Perhaps one of the most interesting pieces of research happening currently is in Queensland around contestability. Leonie explained: “With the potential of outsourcing public work, there’s becoming a trend in QLD, NSW and WA where we are seeing more of a ‘Fee for Service’ model provided by the private sector. This may be something on the landscape for the future.”
Time will tell how much of an impact outsourcing and contestability will have. Projections produced by HWA in the ’Health Workforce 2025’ report make it pretty clear that without major reform in the pattern of health service delivery, Australia faces huge shortfalls in the nursing and related workforce nationwide, and in the supply of general practice and many specialities outside inner metropolitan areas.
There are considerations that should be made during the design and development to start to tackle this challenge.
The first is around staff and the experience they have. If we make our facilities a better place to be, we’re more likely to retain staff. The roundtable participants discussed how the biggest asset to any facility is the people who work within it, they therefore need to also be at the centre of the design.
We looked at several examples, ranging from the layout of facilities to providing open spaces for staff to relax and research.
The second consideration is around how we’re providing the service itself and a question that was raised by Arch Fotheringham (Brookfield Multiplex): “Are we taking the person to the facility or the facility to the person?”
Location based health
As mentioned earlier, the Government growth reports are one tool for forecasting. Arch suggests that it’s important not to reduce options when providing services in these expanding areas: “It’s easy to say there’s a growth area but you need to look at how you get people out to where that facility is. A good example is if you look at the Western Melbourne area, where a large percentage travel to Central Melbourne for treatment because it’s not available in that area. It extends beyond buildings…”
Anna spoke of a recent project in Dandenong, where they experienced similar location issues. The team are in the process of building new and improved facilities at Dandenong Hospital to ensure continued access to the highest quality of care for the community.
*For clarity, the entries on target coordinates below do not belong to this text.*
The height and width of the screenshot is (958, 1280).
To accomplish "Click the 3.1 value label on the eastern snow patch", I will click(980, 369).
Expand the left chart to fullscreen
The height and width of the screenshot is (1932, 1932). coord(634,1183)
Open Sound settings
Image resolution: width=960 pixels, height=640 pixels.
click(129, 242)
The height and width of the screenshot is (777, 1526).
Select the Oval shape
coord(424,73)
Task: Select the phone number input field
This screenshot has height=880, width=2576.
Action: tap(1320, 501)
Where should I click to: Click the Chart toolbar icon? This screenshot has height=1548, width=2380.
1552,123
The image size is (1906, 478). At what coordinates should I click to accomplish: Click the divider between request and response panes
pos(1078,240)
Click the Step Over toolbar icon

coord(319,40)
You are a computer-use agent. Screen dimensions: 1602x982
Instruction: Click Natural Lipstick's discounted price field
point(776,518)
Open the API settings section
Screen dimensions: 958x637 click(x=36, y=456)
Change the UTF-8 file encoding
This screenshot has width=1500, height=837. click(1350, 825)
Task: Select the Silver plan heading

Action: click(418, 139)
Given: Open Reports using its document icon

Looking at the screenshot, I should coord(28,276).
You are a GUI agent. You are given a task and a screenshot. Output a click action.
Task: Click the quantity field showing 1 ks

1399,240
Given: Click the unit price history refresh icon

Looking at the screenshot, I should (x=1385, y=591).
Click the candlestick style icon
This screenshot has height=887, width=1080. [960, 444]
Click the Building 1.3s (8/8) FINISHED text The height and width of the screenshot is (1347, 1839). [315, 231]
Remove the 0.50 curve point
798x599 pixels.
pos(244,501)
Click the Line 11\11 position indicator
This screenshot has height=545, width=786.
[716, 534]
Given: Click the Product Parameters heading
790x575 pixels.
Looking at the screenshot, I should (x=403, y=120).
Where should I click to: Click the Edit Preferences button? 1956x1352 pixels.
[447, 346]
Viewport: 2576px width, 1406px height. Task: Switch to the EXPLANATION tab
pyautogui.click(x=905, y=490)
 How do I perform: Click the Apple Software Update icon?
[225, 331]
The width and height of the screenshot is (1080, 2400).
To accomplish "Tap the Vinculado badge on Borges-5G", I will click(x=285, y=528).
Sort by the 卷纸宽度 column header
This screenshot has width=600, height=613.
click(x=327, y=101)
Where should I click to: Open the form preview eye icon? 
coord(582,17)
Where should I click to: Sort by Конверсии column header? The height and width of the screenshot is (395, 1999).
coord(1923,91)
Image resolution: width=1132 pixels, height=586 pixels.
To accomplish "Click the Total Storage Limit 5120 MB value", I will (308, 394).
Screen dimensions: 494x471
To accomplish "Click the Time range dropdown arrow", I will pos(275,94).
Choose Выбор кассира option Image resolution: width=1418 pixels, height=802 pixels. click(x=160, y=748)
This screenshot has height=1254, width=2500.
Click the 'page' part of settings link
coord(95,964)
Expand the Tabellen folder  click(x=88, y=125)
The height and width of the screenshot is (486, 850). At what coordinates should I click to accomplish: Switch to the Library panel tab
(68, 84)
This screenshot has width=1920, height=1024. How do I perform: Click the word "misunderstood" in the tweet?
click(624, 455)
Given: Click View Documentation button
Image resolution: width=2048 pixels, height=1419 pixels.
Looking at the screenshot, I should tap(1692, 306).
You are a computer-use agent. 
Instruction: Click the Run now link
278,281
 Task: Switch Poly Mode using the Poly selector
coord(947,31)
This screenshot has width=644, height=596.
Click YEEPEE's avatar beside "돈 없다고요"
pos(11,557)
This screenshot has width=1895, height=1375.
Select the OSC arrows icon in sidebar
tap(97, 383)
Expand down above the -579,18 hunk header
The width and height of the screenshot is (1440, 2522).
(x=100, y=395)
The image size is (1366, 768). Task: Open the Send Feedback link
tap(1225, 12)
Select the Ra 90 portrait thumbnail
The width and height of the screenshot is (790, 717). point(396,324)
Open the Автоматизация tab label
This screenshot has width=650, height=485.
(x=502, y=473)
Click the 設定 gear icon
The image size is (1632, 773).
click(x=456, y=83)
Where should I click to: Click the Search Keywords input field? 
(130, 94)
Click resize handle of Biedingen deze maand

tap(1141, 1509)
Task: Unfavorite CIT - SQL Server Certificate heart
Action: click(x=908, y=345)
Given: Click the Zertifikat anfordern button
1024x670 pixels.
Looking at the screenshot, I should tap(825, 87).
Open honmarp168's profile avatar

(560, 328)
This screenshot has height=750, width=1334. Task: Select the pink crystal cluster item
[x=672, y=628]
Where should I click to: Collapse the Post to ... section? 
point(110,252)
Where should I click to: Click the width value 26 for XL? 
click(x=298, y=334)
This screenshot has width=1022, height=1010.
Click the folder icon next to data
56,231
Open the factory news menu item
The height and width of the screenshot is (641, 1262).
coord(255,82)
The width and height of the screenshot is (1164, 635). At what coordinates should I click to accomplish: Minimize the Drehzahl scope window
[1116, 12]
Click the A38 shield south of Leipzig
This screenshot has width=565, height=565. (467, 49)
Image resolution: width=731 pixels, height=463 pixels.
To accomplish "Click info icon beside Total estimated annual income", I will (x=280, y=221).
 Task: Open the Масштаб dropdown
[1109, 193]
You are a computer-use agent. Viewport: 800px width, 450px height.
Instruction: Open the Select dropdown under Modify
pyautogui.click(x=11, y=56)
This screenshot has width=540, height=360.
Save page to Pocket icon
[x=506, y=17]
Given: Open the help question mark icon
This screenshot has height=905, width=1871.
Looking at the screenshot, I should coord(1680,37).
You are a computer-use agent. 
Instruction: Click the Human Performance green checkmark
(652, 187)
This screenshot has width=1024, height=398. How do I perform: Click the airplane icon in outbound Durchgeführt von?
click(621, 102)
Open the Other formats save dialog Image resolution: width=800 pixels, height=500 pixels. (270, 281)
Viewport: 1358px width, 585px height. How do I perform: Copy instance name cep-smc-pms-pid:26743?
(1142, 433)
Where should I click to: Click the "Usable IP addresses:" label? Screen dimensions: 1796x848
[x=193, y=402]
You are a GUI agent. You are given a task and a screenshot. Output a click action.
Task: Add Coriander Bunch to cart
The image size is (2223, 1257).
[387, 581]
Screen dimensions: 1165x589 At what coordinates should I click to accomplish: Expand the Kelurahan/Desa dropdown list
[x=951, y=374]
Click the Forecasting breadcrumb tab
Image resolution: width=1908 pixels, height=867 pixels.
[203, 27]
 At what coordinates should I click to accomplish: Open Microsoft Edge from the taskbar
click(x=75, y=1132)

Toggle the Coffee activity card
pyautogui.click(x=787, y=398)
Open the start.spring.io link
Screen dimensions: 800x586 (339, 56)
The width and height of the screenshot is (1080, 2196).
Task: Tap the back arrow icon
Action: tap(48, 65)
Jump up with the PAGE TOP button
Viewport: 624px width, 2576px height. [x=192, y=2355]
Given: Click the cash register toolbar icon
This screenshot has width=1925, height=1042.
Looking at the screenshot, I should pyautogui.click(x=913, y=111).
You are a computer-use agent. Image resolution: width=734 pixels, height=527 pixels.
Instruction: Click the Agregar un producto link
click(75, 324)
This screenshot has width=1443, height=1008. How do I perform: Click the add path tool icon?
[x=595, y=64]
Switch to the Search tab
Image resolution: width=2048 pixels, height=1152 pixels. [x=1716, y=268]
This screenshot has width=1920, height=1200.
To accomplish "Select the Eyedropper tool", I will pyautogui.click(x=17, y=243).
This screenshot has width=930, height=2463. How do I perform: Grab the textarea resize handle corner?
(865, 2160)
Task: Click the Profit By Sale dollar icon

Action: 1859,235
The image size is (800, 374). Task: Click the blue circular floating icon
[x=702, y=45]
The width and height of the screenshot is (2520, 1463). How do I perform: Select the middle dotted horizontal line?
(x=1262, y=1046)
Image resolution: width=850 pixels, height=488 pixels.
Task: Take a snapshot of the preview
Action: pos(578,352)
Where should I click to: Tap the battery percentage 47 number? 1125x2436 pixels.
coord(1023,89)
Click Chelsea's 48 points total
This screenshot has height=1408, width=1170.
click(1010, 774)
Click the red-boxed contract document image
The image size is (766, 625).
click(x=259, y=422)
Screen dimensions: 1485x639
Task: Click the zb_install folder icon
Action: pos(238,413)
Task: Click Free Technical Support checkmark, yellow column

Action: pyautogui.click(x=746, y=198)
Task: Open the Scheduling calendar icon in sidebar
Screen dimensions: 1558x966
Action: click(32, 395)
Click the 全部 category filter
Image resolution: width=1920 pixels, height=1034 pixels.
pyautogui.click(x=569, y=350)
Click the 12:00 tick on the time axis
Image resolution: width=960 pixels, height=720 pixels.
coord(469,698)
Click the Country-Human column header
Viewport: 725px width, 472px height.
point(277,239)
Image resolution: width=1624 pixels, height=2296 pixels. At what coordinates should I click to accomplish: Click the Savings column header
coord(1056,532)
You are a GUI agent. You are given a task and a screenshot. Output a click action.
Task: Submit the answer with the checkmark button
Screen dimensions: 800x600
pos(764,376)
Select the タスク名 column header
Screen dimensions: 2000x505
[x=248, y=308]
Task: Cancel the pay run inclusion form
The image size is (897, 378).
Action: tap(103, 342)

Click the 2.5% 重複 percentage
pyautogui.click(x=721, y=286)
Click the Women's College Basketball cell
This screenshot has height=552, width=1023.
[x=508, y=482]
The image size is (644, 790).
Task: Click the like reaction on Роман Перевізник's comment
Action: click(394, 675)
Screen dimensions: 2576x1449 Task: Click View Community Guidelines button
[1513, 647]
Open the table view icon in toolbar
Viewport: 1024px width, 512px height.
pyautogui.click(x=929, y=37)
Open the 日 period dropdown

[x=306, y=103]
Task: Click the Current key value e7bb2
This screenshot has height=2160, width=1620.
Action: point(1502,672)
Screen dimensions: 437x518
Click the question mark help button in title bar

The work redevelops a number of community and ambulatory care services provided in disparate locations, bringing them into one central precinct. It’s an approach that extends existing services rather than builds new ones.
“As we continue forward, we’re about to do master planning in a growth area to do a very similar thing to what we’ve done in Dandenong. It’s about community services, medical consulting, allied health consulting and referring back to our main bases in adjacent areas where the tertiary services are. Understand the services you already have, look at how you can build on them.”
We couldn’t look at location services without discussing at least part of the rural health challenge. We have an ageing population; a large number of people are retiring and moving out to more rural areas where there aren’t as many accessible sub-acute services. They currently have to gravitate back into the capitals.
The population will still also continue to be dispersed – inner city health facilities are run off their feet whilst rural facilities are much quieter and come with their own workforce challenges.
Australia can’t continue to be so metro-centric.
Leonie confirmed, “The models of care are changing rapidly. We design to a model of care and it quickly changes. Take cancer care: we used to bring patients in for treatment and get great outcomes and survival rates. We’re now seeing the day ambulatory oncology unit gets just as good outcomes. Another example is around physiotherapists. I’m consulting with a facility at the moment that has a strong Allied Health background, the whole structure needs to change as we’re now moving into therapy aids. There will be fewer physios and more aids, more groups and less individual spaces. I’m learning people will require less cube rooms and bigger group spaces. We have to be flexible enough to change models of care.”
Solutions need to be found and they’re expected to be driven through design innovations, extended workforce training and technology.